Maryland digital ad tax litigation moved back to the 4th U.S. Circuit Court of Appeals. In a Tuesday order, the 4th Circuit required an opening brief by Sept. 15 from appellants U.S. Chamber of Commerce, NetChoice and the Computer & Communications Industry Association. Maryland should respond by Oct. 15, the court said. The industry groups are appealing a July decision of the U.S. District Court for Maryland, which issued its final judgment Thursday. The case went back and forth between the two courts previously, with the district court last month dismissing the remaining count of plaintiffs’ complaint (see 2407050012).

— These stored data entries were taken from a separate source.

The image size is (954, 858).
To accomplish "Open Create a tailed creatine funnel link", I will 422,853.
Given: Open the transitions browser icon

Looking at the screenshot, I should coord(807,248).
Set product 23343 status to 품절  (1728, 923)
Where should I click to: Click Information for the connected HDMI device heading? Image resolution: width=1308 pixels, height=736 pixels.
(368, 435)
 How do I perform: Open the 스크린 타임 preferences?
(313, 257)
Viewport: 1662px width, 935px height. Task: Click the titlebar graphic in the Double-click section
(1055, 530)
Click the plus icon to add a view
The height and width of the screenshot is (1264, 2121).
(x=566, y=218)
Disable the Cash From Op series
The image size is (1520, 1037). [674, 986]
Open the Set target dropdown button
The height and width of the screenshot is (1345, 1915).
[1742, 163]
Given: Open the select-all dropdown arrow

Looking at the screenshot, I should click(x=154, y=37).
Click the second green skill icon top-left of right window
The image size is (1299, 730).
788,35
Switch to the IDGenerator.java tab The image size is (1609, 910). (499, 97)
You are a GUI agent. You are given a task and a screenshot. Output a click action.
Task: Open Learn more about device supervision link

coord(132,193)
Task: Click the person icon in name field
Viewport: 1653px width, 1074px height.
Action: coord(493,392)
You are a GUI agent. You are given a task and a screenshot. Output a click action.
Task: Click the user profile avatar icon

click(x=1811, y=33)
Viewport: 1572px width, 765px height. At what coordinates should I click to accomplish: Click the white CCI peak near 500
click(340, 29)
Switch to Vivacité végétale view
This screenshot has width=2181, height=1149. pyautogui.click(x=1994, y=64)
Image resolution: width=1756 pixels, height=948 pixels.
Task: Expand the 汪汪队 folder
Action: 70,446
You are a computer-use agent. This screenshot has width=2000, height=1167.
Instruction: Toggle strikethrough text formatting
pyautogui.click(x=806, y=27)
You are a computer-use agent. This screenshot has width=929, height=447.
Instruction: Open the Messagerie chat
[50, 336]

The 5th U.S. Circuit Court of Appeals should lift a preliminary injunction against Mississippi’s social media age-verification law, Mississippi Attorney General Lynn Fitch (R) argued in a filing Thursday (docket 24-60341) (see 2407290008). HB-1126 requires that social media platforms obtain parental consent to allow minors to access their services. NetChoice sued to block HB-1126 on free speech grounds and won a preliminary injunction from the U.S. District Court for Southern Mississippi on July 1 (see 2407160038). District Judge Halil Suleyman Ozerden on July 15 denied Fitch’s request to lift the injunction, finding NetChoice is likely to succeed on the merits of its First Amendment challenge. Fitch argued before the appeals court Thursday that the injunction rests on “facial claims that NetChoice failed to support.” Nothing in the law “facially” violates the First Amendment because it regulates online conduct, not online speech, said Fitch: The law’s “coverage turns on where harmful conduct toward minors online is most likely: the interactive social-media platforms that allow predators to interact with and harm children.”
Texas received $1.4 billion from Meta Tuesday, settling claims the Facebook parent captured biometric information in violation of state law. The same day, tech industry groups sued Texas over a kids’ online safety law. NetChoice and the Computer & Communications Industry Association (CCIA) said the 2023 law (HB-18), which requires that social media companies verify users’ ages and get parental consent for children younger than 18, violates the First Amendment in a way similar to a 2021 Texas social media law that went to the U.S. Supreme Court.